::: TEXTO FORNECIDO :::

EQUIPA DA ADF
Abel, de catorze anos, e alguns amigos estavam a brincar na remota cidade de Adi Hageray, na região de Tigré, no norte da Etiópia, quando um deles encontrou um brinquedo novo.
“Estávamos a atirá-lo uns aos outros,” disse ao Comité Internacional da Cruz Vermelha (CICV). “Caiu e explodiu.”
Abel e alguns outros ficaram feridos pelo engenho, um resquício da guerra civil em Tigré que terminou há mais de um ano, mas que continua viva na vida quotidiana dos civis que correm o risco de serem atingidos por engenhos explosivos (UXO).
Os combates no norte da Etiópia começaram em Novembro de 2020 na região de Tigré e alastraram-se para Afar e para a região de Amhara no ano seguinte. Mas os UXO matam e mutilam muitas crianças muito depois do fim do combate.
Vasanth Kanags, especialista em contaminação de armas do CICV na região, disse que, embora os adultos também tenham sido mortos e feridos, há mais vítimas jovens, porque muitas vezes não estão conscientes dos perigos e manuseiam os objectos de aspecto estranho.
“É uma tragédia absoluta alguém ser morto ou perder um membro devido à detonação de engenhos explosivos, ainda mais depois do fim de um conflito,” disse no site da organização de ajuda humanitária.
“É urgente informar as comunidades sobre este perigo, especialmente as crianças que naturalmente querem brincar com objectos novos e de aspecto interessante.”

::: LINHAS DA LISTAGEM :::

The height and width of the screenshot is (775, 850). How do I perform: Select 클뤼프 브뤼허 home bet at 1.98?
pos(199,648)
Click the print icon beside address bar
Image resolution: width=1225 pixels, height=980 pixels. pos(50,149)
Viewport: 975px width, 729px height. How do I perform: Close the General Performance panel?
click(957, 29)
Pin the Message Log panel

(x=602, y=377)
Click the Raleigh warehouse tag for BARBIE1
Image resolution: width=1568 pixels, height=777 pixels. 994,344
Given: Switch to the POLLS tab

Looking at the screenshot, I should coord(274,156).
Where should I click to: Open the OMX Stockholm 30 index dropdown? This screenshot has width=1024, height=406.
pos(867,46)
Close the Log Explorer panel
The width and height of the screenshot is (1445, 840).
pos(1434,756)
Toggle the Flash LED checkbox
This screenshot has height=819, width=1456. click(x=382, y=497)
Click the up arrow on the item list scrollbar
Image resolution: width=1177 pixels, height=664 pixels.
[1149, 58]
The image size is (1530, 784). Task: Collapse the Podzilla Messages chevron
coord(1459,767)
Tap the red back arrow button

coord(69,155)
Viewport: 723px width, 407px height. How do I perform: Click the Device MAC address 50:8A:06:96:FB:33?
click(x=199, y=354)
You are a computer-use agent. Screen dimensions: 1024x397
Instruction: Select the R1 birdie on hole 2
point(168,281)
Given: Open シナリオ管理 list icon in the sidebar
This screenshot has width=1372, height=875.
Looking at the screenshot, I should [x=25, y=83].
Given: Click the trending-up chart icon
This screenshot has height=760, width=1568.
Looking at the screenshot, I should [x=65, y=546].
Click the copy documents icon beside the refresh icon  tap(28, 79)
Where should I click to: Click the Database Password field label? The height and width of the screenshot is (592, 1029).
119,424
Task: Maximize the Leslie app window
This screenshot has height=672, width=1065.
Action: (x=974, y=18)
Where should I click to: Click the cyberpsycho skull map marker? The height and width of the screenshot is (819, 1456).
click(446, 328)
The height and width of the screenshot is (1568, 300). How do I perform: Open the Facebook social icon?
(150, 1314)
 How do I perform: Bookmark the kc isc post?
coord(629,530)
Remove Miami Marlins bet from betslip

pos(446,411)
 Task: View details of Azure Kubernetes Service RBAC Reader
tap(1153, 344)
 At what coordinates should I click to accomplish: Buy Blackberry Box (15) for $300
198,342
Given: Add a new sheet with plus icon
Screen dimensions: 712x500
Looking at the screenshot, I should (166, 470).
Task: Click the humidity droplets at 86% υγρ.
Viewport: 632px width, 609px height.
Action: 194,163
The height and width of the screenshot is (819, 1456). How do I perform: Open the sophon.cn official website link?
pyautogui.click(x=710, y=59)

:::

:: TAREFAS DO EXERCÍCIO ::
a: De acordo com o texto, em que mês e ano começaram os combates no norte da Etiópia?
b: Tire do texto, tal como está, o trecho que começa com as palavras "Vasanth Kanags, especialista" e acaba em "de aspecto estranho.".
A listagem não tem nada a ver com o texto.

:: RESPOSTAS DAS TAREFAS ::
a: Em novembro de 2020.

b:
Vasanth Kanags, especialista em contaminação de armas do CICV na região, disse que, embora os adultos também tenham sido mortos e feridos, há mais vítimas jovens, porque muitas vezes não estão conscientes dos perigos e manuseiam os objectos de aspecto estranho.